*** Opening of SUPPLIED INFORMATION ***
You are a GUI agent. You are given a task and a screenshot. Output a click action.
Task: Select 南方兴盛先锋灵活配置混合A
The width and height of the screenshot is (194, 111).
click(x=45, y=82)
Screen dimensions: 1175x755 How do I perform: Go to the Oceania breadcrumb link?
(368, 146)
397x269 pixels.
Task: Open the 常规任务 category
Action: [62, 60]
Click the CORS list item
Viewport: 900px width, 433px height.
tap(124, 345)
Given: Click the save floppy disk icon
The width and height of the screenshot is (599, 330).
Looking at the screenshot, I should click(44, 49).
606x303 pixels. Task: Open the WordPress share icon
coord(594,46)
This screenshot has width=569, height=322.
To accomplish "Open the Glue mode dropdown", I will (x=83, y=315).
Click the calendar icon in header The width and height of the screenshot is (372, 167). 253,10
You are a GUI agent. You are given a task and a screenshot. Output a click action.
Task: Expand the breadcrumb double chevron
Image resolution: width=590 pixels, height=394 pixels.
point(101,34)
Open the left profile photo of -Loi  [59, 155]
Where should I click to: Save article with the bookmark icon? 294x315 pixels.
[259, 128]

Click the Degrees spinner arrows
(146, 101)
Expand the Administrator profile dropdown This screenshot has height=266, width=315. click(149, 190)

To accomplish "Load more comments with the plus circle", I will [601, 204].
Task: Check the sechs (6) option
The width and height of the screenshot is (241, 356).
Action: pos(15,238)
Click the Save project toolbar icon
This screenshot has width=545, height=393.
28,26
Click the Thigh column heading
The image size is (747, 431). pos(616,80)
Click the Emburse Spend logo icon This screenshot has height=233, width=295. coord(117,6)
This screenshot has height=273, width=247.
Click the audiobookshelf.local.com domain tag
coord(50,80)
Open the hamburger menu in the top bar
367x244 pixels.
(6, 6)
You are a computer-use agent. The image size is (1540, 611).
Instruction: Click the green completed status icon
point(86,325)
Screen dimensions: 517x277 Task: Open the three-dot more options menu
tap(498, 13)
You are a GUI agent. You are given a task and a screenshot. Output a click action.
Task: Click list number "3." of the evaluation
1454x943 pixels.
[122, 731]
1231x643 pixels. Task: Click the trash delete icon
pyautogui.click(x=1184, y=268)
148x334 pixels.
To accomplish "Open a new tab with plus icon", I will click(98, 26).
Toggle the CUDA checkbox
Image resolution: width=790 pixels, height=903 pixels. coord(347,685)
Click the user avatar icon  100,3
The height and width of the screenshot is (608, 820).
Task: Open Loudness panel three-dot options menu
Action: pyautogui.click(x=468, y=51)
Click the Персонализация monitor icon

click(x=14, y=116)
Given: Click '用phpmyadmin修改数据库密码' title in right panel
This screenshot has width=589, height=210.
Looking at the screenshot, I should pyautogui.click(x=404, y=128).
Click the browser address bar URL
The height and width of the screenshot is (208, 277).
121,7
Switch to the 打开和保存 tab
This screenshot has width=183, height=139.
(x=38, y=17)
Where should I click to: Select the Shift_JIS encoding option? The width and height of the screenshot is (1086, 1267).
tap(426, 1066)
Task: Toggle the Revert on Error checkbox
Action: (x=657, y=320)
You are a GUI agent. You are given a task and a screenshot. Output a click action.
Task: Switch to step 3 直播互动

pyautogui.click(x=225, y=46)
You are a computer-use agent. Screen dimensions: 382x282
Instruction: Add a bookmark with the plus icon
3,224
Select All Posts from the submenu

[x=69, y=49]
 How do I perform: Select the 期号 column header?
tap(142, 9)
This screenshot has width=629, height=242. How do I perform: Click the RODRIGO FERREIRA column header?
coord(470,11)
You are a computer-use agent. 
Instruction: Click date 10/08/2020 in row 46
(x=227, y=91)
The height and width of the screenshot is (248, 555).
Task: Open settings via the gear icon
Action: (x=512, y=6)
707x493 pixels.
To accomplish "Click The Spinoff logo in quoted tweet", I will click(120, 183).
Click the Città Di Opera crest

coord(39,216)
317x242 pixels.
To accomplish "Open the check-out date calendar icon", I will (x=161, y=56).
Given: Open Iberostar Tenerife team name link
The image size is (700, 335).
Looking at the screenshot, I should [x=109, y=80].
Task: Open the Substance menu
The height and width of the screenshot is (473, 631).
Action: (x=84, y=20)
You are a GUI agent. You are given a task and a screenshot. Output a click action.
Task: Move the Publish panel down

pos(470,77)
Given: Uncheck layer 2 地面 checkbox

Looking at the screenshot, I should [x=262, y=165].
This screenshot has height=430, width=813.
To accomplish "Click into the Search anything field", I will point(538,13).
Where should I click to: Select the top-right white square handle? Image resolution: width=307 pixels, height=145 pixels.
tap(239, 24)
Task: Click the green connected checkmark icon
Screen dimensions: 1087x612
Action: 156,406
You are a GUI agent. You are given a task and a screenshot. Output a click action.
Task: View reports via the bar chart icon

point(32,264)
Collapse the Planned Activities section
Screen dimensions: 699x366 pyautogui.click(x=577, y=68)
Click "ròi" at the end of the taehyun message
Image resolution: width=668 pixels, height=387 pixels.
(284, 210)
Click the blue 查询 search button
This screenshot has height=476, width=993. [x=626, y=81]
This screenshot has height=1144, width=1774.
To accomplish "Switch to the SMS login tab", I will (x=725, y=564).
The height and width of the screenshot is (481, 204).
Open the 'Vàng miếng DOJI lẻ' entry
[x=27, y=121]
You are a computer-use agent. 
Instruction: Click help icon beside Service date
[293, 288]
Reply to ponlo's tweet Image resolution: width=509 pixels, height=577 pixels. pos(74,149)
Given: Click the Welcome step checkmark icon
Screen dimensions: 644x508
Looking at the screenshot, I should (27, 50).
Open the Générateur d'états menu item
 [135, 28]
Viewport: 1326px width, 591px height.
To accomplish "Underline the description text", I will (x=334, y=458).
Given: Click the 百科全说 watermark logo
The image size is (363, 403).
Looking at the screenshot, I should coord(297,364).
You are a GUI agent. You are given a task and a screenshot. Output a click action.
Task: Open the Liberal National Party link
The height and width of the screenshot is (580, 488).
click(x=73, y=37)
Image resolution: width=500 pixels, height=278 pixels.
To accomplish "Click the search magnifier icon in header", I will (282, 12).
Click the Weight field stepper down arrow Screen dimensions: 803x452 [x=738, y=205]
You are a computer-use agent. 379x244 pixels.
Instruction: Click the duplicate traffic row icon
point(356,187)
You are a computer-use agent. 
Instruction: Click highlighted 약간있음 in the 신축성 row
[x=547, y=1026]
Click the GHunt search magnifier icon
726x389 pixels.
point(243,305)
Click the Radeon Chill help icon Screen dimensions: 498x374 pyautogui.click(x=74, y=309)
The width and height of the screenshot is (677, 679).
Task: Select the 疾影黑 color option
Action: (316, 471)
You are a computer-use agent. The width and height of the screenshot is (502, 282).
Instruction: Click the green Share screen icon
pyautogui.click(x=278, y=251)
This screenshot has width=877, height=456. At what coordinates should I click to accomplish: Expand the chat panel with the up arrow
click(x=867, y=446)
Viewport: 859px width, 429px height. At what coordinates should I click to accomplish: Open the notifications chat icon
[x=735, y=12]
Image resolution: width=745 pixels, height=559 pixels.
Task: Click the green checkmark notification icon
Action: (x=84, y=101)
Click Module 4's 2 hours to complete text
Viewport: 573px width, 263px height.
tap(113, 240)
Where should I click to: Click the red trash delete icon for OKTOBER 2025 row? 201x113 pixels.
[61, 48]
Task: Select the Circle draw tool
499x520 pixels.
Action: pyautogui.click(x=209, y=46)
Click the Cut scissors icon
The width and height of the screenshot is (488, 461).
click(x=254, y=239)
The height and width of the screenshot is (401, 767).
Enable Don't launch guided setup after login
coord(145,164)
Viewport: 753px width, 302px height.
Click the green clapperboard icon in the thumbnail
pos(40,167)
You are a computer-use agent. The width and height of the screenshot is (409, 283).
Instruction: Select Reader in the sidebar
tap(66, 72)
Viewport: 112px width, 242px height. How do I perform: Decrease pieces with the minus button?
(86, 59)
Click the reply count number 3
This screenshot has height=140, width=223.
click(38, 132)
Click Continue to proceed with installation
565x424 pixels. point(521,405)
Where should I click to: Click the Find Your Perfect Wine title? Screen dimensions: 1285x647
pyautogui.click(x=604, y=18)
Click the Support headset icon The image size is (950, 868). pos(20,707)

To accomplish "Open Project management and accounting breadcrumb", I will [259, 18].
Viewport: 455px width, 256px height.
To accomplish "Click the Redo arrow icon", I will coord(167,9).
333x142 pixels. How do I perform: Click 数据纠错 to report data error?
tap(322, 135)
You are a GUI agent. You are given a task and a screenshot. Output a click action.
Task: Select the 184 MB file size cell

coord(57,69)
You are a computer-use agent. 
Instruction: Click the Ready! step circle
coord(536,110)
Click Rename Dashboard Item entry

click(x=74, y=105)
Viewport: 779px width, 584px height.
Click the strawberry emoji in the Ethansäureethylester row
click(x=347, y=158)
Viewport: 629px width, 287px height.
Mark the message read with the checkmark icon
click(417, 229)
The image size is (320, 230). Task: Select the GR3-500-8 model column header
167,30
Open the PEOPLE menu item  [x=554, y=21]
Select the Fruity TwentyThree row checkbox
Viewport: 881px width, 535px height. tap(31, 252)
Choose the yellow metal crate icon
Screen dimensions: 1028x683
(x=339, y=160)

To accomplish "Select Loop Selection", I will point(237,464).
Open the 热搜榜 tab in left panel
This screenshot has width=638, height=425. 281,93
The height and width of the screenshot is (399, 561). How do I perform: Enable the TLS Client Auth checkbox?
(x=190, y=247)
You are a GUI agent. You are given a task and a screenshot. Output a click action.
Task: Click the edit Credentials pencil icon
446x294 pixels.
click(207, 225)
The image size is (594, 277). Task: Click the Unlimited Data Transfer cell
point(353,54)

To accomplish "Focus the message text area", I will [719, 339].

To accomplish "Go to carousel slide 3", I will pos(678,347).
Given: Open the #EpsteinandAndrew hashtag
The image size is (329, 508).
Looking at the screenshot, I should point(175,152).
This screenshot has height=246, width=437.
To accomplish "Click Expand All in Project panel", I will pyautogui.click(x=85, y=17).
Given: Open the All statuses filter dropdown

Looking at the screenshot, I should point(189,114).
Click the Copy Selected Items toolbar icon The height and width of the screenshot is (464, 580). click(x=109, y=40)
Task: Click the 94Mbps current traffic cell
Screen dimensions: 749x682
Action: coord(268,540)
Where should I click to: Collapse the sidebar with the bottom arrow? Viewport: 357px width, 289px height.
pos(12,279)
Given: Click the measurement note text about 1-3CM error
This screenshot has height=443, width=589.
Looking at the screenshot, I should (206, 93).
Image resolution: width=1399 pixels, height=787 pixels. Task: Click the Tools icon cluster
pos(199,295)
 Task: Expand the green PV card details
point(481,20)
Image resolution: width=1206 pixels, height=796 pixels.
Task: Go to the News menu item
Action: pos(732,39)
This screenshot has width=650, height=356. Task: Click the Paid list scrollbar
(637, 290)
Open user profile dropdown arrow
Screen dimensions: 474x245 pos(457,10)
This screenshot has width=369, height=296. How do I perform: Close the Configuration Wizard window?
*** Close of SUPPLIED INFORMATION ***
### ASSIGNMENT
Beginning with the line above that contains "Task: Switch to step 3 直播互动", copy each line exactly up to and including the line that contains "Given: Open Iberostar Tenerife team name link", and go no further.

### RESULT
Task: Switch to step 3 直播互动

pyautogui.click(x=225, y=46)
You are a computer-use agent. Screen dimensions: 382x282
Instruction: Add a bookmark with the plus icon
3,224
Select All Posts from the submenu

[x=69, y=49]
 How do I perform: Select the 期号 column header?
tap(142, 9)
This screenshot has width=629, height=242. How do I perform: Click the RODRIGO FERREIRA column header?
coord(470,11)
You are a computer-use agent. 
Instruction: Click date 10/08/2020 in row 46
(x=227, y=91)
The height and width of the screenshot is (248, 555).
Task: Open settings via the gear icon
Action: (x=512, y=6)
707x493 pixels.
To accomplish "Click The Spinoff logo in quoted tweet", I will click(120, 183).
Click the Città Di Opera crest

coord(39,216)
317x242 pixels.
To accomplish "Open the check-out date calendar icon", I will (x=161, y=56).
Given: Open Iberostar Tenerife team name link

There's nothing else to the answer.